Since it is so well established it might well have slow-worms.

xoggoth
7th February 2007, 00:18
I have no idea what they are for but I have been adding things to mine for 24 years now. It is just one of those things we British do and do not question it, if we did the empire would end. Oddly it never seems to get any bigger.

DaveB
7th February 2007, 10:08
I have several compost heaps, they're about 30m long, 5m wide at 3m tall. Have plastic sheets with tires on top to stop the sheeting blowing away.

At least that's what I think they are, I don't ask too many deep questions of the farm staff and in return they don't ask too many deep questions of me either.
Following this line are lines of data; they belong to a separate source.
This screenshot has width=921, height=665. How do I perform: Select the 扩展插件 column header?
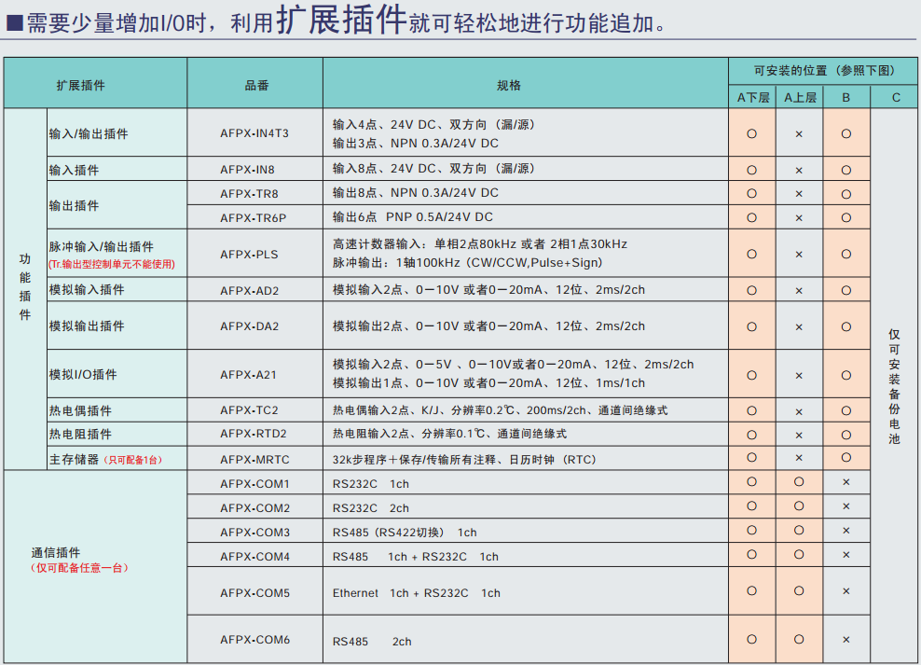coord(81,85)

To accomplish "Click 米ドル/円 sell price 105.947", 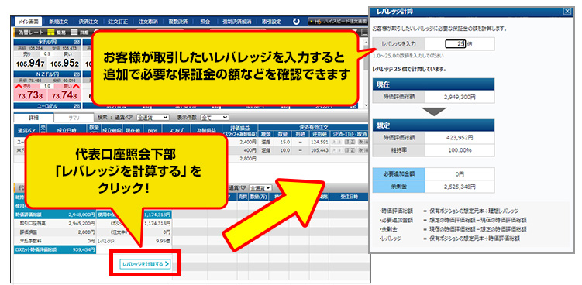I will click(29, 64).
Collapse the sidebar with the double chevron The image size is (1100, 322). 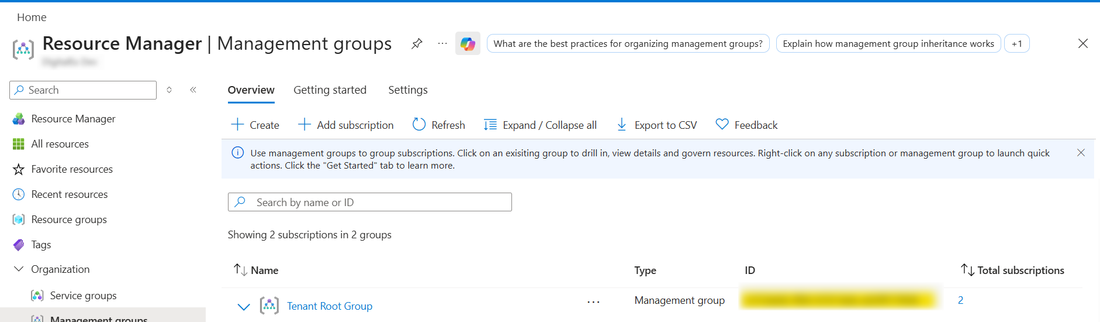(193, 90)
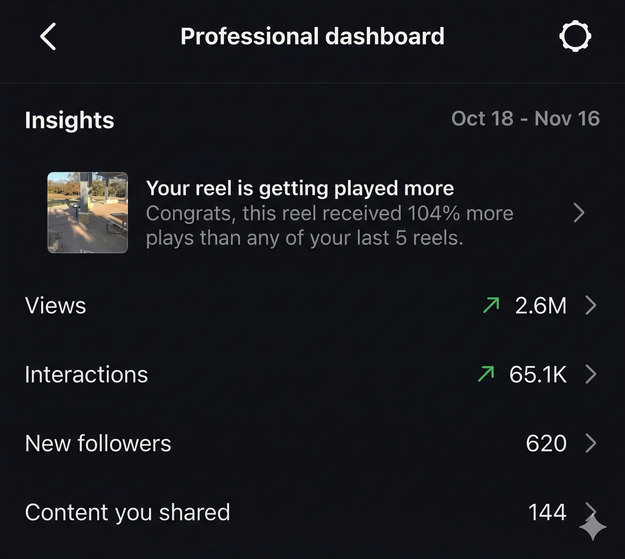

It's a silage press. Partially dry forage crops are stacked into a pile and covered with plastic. Because it's still has a relatively high moisture content it starts to ferment. This drives out the oxygen and produces organic compounds that act to presever the forage. The plastic keeps the heat and moisture from the fermentation inside the stack, stops it drying out and helps prevent oxygen getting to it which can allow mould to grow on it. The resulting silage is used as winter feed for cattle and other livestock.


Good silage should smell like a cheese and pickle sandwich.

The Lone Gunman
7th February 2007, 10:14
Good silage should smell like a cheese and pickle sandwich.You bar steward! Here I am stuck in dull grey Belgium and the only thing I can think of right now is a cheese and pickle sandwhich and there is no way of getting one. :tantrum: .

Thick brown grannary bread. Strong lancashire crumbly cheese and my grans recipe chutney. Bugger Bugger Bugger.

DaveB
7th February 2007, 10:21
You bar steward! Here I am stuck in dull grey Belgium and the only thing I can think of right now is a cheese and pickle sandwhich and there is no way of getting one. :tantrum: .

Thick brown grannary bread. Strong lancashire crumbly cheese and my grans recipe chutney. Bugger Bugger Bugger.


Theres a really good cheese shop on Judd St, in Bloomesbury. They sell some great pickles and condiments as well. You could hop on the Eurostar and be there and back in a day :D

The Lone Gunman
7th February 2007, 10:24
Theres a really good cheese shop on Judd St, in Bloomesbury. They sell some great pickles and condiments as well. You could hop on the Eurostar and be there and back in a day :DHaving one delivered from T'T'Arrods.

OrangeHopper
7th February 2007, 10:42
Best picklelilly I ever tasted came from Harrods.

Goes well with slow-worms.

Might look to see who made it because I still think I have the jar in the garage somewhere.